Janet and Sam's professionalism and passion [is] set to become a benchmark for excellence in the area. Carol Godsmark, The News Weekend, March 2008

Field and Fork,Chichester

Chichester, despite its supposed wealth - or should I say comfortable lifestyle - has surprisingly few really good restaurants.

Nearby Emsworth has the lion's share, others such as The Earl of March pub in Lavant and nearby West Stoke House skirting the city's periphery as if afraid to pass its Roman portals. The standards in the centre are hit and miss, with inconsistent cooking and service.

Then, like a fresh wind blowing in from the north (read London), Field & Fork, a tiny restaurant off one of the four main streets, bowls in and bowls an ace. Mixed metaphors aside, Sam Mahoney, head chef of the Kensington Place until January, decamped to Chichester with Janet, his wife and business partner. Together they run the bijou 22-seater in a hideaway courtyard, the restaurant on one side, a deli with home-made produce and local meats, cheeses, vegetables and fruit on the other. Both business and couple exude simple smartness and ingrained hospitality.

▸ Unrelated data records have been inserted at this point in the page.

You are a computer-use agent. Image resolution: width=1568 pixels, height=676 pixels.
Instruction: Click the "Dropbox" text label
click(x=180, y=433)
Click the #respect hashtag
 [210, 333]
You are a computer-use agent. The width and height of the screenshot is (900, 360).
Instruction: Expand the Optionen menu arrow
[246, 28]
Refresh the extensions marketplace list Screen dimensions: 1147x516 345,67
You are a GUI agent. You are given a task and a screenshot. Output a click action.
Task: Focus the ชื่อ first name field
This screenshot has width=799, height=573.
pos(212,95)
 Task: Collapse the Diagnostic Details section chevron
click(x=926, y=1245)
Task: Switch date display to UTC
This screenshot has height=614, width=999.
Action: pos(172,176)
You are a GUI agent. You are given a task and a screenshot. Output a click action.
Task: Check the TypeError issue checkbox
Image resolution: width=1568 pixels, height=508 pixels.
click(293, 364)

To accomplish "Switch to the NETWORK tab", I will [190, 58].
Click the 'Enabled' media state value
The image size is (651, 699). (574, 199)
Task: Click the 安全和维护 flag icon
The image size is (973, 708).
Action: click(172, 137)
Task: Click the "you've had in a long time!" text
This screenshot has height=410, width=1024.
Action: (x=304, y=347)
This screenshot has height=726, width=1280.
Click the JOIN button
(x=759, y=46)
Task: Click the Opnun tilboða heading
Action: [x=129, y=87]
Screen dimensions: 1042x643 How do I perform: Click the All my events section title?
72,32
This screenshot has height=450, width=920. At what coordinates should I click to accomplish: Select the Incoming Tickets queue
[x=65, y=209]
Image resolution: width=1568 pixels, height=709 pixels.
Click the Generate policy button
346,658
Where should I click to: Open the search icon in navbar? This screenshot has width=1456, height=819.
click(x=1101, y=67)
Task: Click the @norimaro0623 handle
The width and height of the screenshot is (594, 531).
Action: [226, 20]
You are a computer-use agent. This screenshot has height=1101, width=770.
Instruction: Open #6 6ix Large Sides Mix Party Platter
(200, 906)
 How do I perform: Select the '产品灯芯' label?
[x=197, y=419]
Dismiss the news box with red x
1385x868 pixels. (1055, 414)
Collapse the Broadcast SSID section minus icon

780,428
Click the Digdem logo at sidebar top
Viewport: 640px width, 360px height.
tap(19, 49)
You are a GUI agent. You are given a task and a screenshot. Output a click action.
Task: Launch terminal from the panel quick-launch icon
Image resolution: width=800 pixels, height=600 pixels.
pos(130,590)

A café by day, the imaginative menu pulls on Sam's experiences around the globe, with a crab, fennel and Asian cress salad with sweet miso vinaigrette recalling his days in Japan. Smoked salmon, horseradish and crème fraiche on toasted rye bread may have stemmed from cheffing in upstate New York, a new potato, rocket and cheese omelette or purple sprouting broccoli, marinated anchovies and Parmesan perhaps from his stint working with Albert Roux. Pasta, risotto, cheese platters, soups and grilled vegetables with buffalo mozzarella are also on the day menu, priced from £3.50 for Jerusalem artichoke soup to that crab salad at £9.95.


At 6.30pm three nights a week (Thursday to Saturday) the café turns into a restaurant with candles, roses and the velvet voice of Madeleine Peyroux, the fine, sassy Canadian jazz singer. Janet is front of house, Sam in the tiny kitchen just off the bar alongside Maria and Riccardo who were with him in London. Although the three chefs are near the diners they must cook with rubber pots and pans, the noiseless trio offering a two or three-course set menu at £16.95 and £19.95.


Local, seasonal asparagus in a tart is served with poached duck egg and hollandaise sauce, sautéed scallops with a pea and mint risotto and pancetta. Four changing starters join four mains, with red mullet fillet with a caramelised fennel tart and ratatouille vinaigrette or stuffed loin of Sussex pork, parsley mash and mustard.
Sam's inventive mind created a sublime salmon consommé with buckwheat noodles and salmon and dill dumplings, the depth of flavour, thanks to roasting fish bones with sherry, a triumph. The rack of lamb, three superb cutlets cooked to a perfect pink, came with a masterstroke of haricot beans with mint and spinach. Why, even roasted tomatoes, thanks to judicious sourcing, were the juicy biz. A chocolate, pistachio and orange tart followed. Every other chocolate tart I have eaten in this country or in Europe fades into oblivion compared with this gem, the unusually high-sided pastry case encompassing only the finest, densest chocolate.


The breads are homemade as are the black pepper grissini-like sticks offered with drinks. House wines are often given short shrift by uncaring restaurateurs. Here, a flowery Cotes de Gasgogne and a robust Spanish red demonstrate this couple's fine attention to detail. Field & Fork sets the benchmark for other Chichester restaurants – and beyond – in Sussex and Hampshire. My bill came to £29.70 not including a tip. Let's big it up for the Mahoneys.